A Phase Space of Reproducibility

Phase Space of Reproducibility

What does “reproducible science” encompass?

A tug-of-war

Here is one decomposition into “repeatability”, “reproducibility”, and “replicability”:1

“Repeatability (Same team, same experimental setup)…Reproducibility (Different team, same experimental setup)…Replicability (Different team, different experimental setup)…”

Here is a conflicting account of the relationship between “replicability” and “reproducibility”:2

“…even if we can replicate the results of a paper, slightly altering the experimental setup could have dramatically different results. For these reasons, we don’t want to consider the authors code, as this could be a source of bias. We want to focus on the question of reproducibility, without wading into the murky waters of replication.”

It seems that ACM’s “replicability” is Edward Raff’s “reproducibility”, and vice versa. And the colloquial phrase “repeat after me” is at odds with ACM’s “repeatability”.

A trip to the dictionary

Merriam-Webster3 defines reproduction as

the process by which plants and animals give rise to offspring and which fundamentally consists of the segregation of a portion of the parental body by a sexual or an asexual process and its subsequent growth and differentiation into a new individual.

and reports the first known use in circa 1640, in the above sense.

So, it seems to me that reproduction subsumes replication — replication is a sub-type of reproduction where, subjective to an observer, the new individual is a replica — an indistinguishable image — of the parental body.

Repetition seems like the kind of reproduction where no material portion of a parental body is involved. “Repeat after me” is about a second agent observing the first agent and reproducing the output of the first agent without material reuse of a portion of the first agent’s material output.

Repetition is about following the same method but without using a seed from the original performance.

Reproduction of result, i.e. growth of a new individual, can occur / be attempted with or without repetition of method. With or without repeated method, the growth of a new individual from the seed may or may not be successful.

Repetition of methods, replication of results

Repetition seems method-focused (same activities) whereas replication seems result-focused (same outcomes).

A reproduction can be perceived as more or less a repetition of the original production activities, and can orthogonally be perceived as more or less a replication of the original production outcomes.

Reproduction = Representation + Repetition + Replication

In terms of the W3C Provenance ontology’s4 core types of Agent, Activity, and Entity (diagram at top reproduced here):

Phase Space of Reproducibility

Reproducibility is the space. One axis is repeatability, i.e. “activity-dependent reproducibility”. Another axis is replicability, i.e. “entity-dependent reproducibility”. The final axis is “agent-dependent reproducibility”. For scientific reproducibility, we really (really) would like to ignore the Agent axis — sure, agent/representative identity is correlated with entity resourcing and activity resourcing capacity and skill in the real world, but we’d rather not consider it an independent axis.
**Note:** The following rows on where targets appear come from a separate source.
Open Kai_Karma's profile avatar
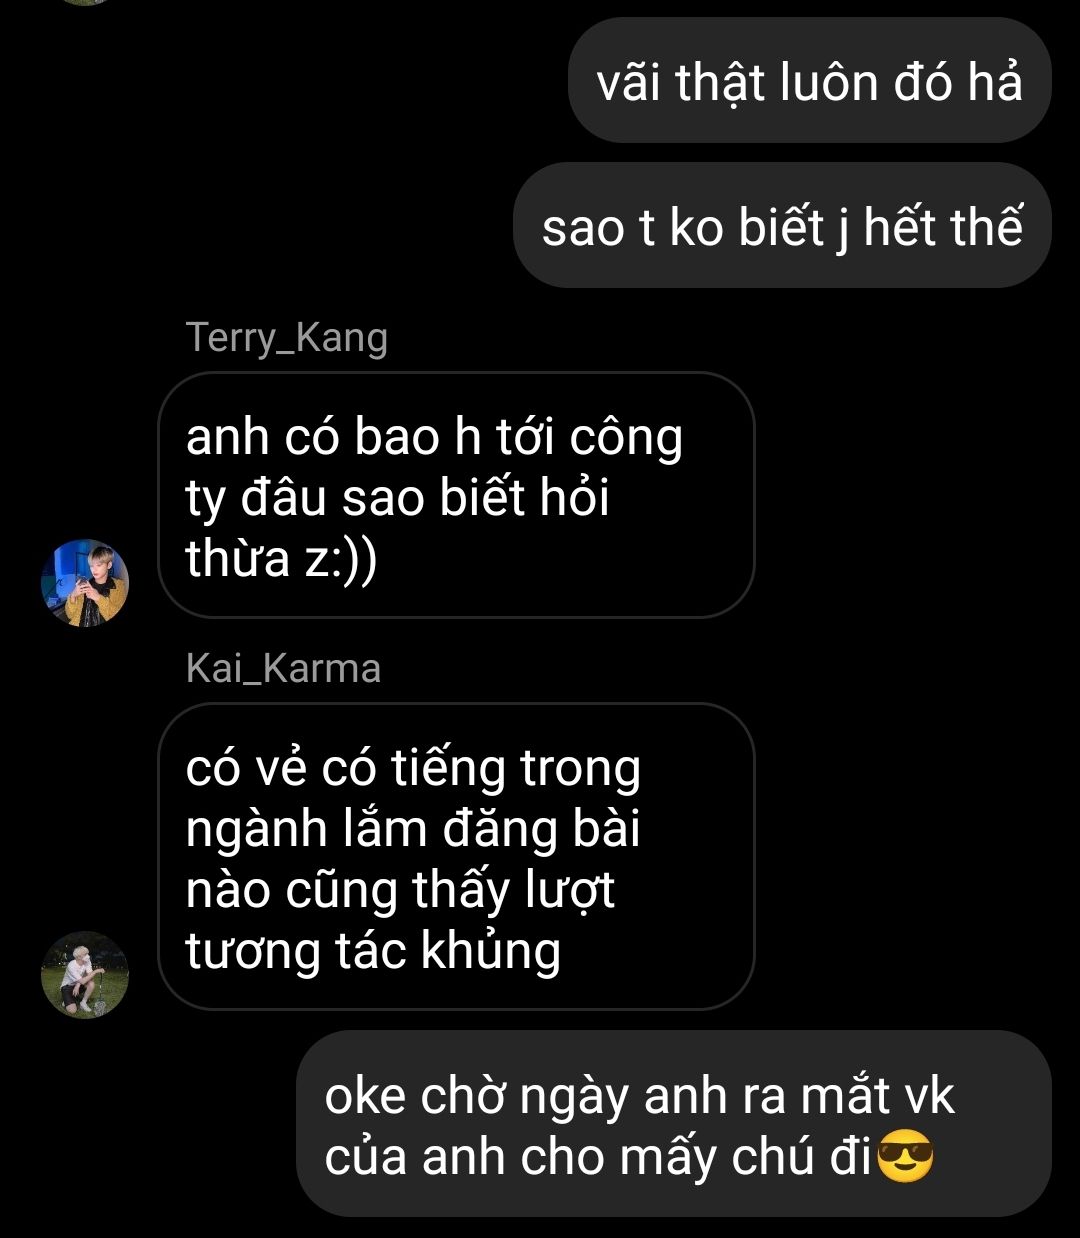The image size is (1080, 1238). pos(85,975)
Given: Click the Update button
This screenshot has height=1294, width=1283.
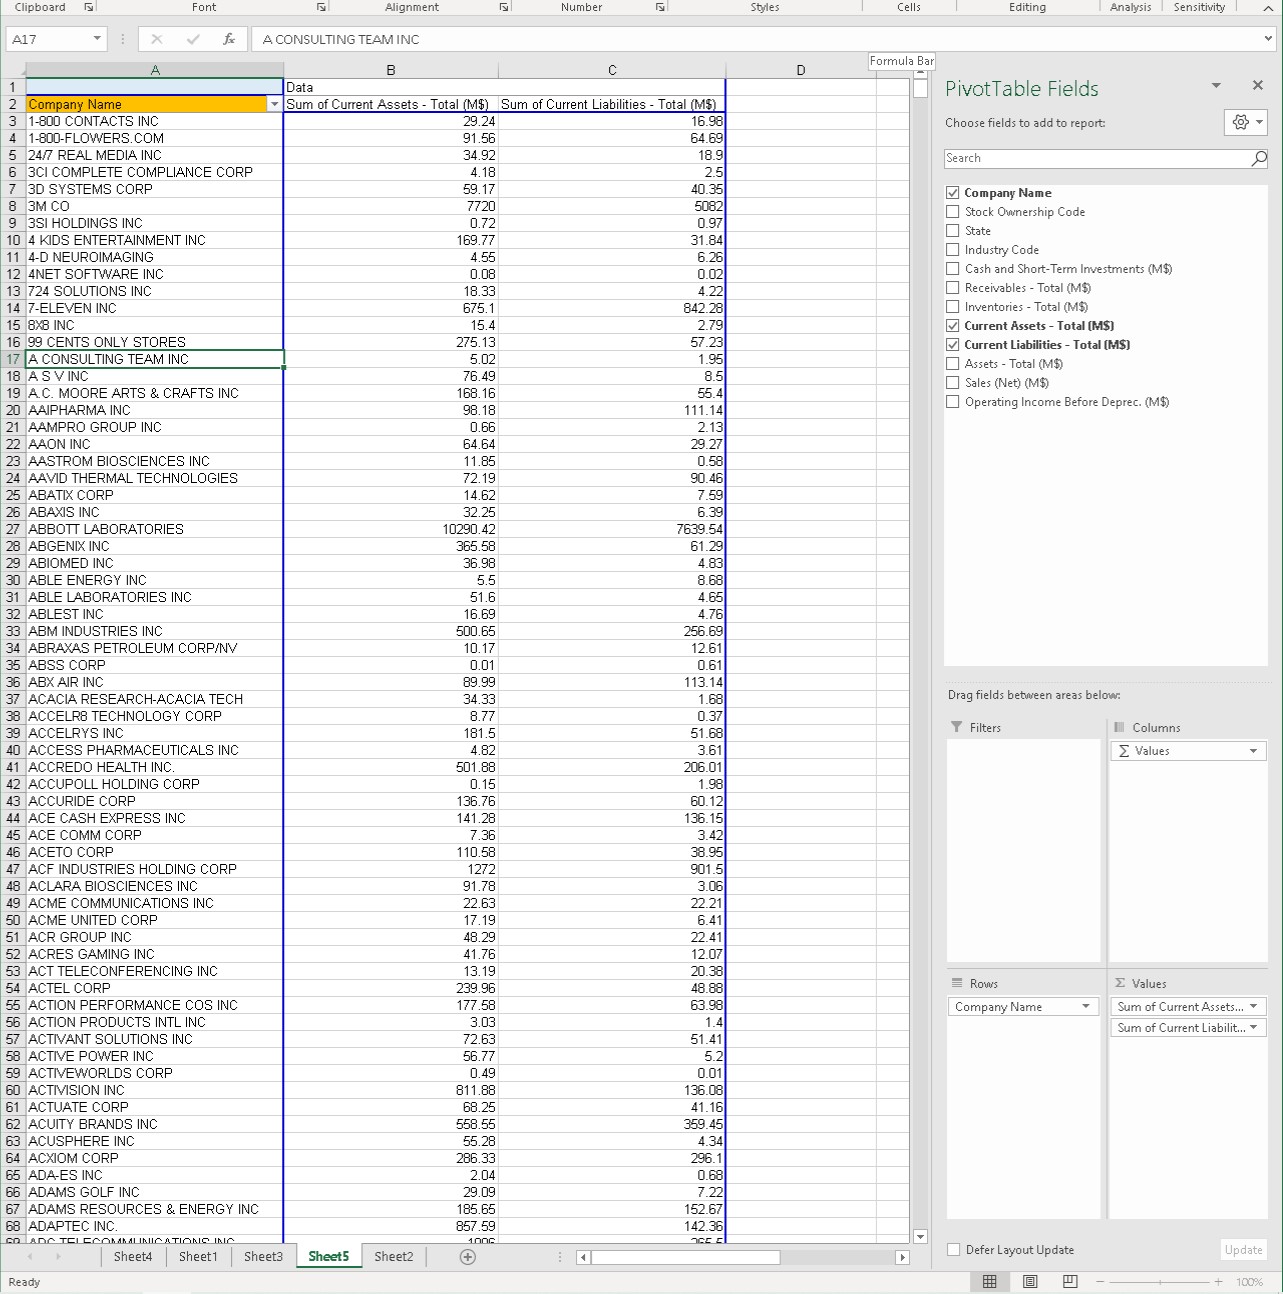Looking at the screenshot, I should click(x=1242, y=1249).
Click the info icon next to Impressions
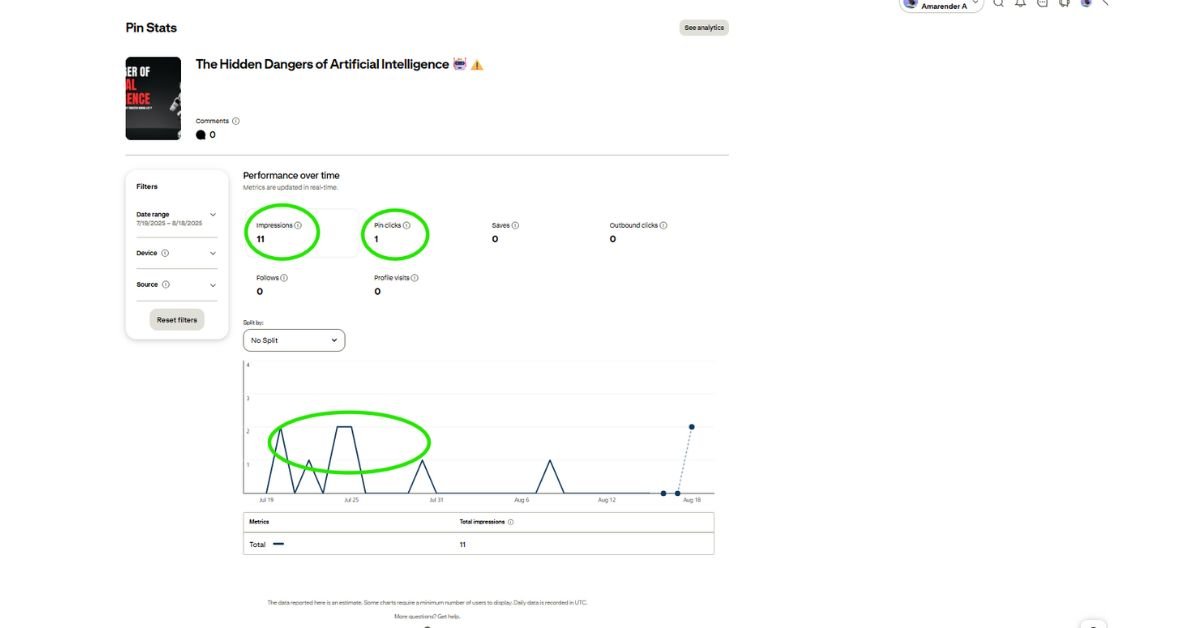The image size is (1200, 628). pyautogui.click(x=298, y=226)
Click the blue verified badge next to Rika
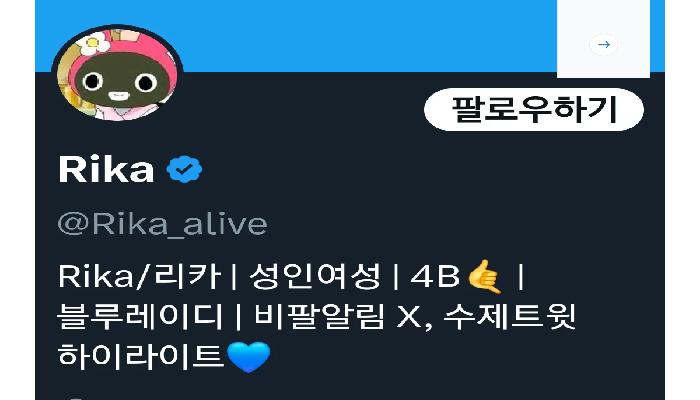The width and height of the screenshot is (700, 400). [184, 169]
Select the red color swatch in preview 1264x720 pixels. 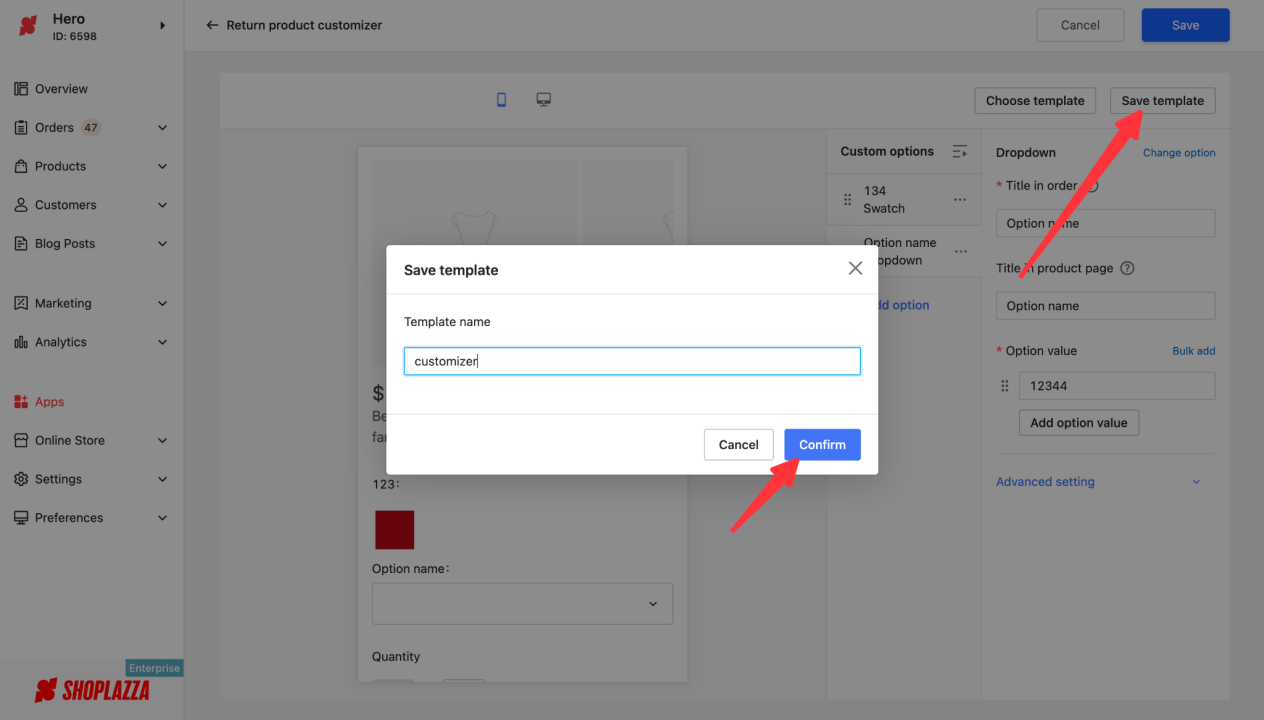click(x=394, y=530)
Thus, we consider a scientific process reproducible in part by its repeatability (reproduction of activities) and its replicability (reproduction of entities - artifacts, results, outcomes). This seems subjective, But “up and to the right” in the figure above is what we seem to seek.

How repeatable is reproduction? How replicable is it?

Engineering emphasizes modeling for prediction, whereas science emphasizes modeling for explanation. Thus, while repeatability (same activities) may not be valued for outcome-focused reproducibility in engineering, repeatability is valued for activity-focused reproducibility in science, that is, for explainability in terms of causes and conditions.

On independent reproduction

While we can consciously seek repeatability and replicability in reproduction attempts, we also typically value so-called “independent” reproduction, where it seems the investigating agent(s) were either not aware of original activities or of original starter/intermediate/output entities, or both, and yet reproduced them anyhow.

The significance of independent reproduction is not so much for validity of reproduction as it is for assigning credit to discovery, but still, independent reproduction is often perceived as more valid due to a perceived reduction in risk of dishonest reporting.

This post was adapted from a note sent to my email list on Machine-Centric Science.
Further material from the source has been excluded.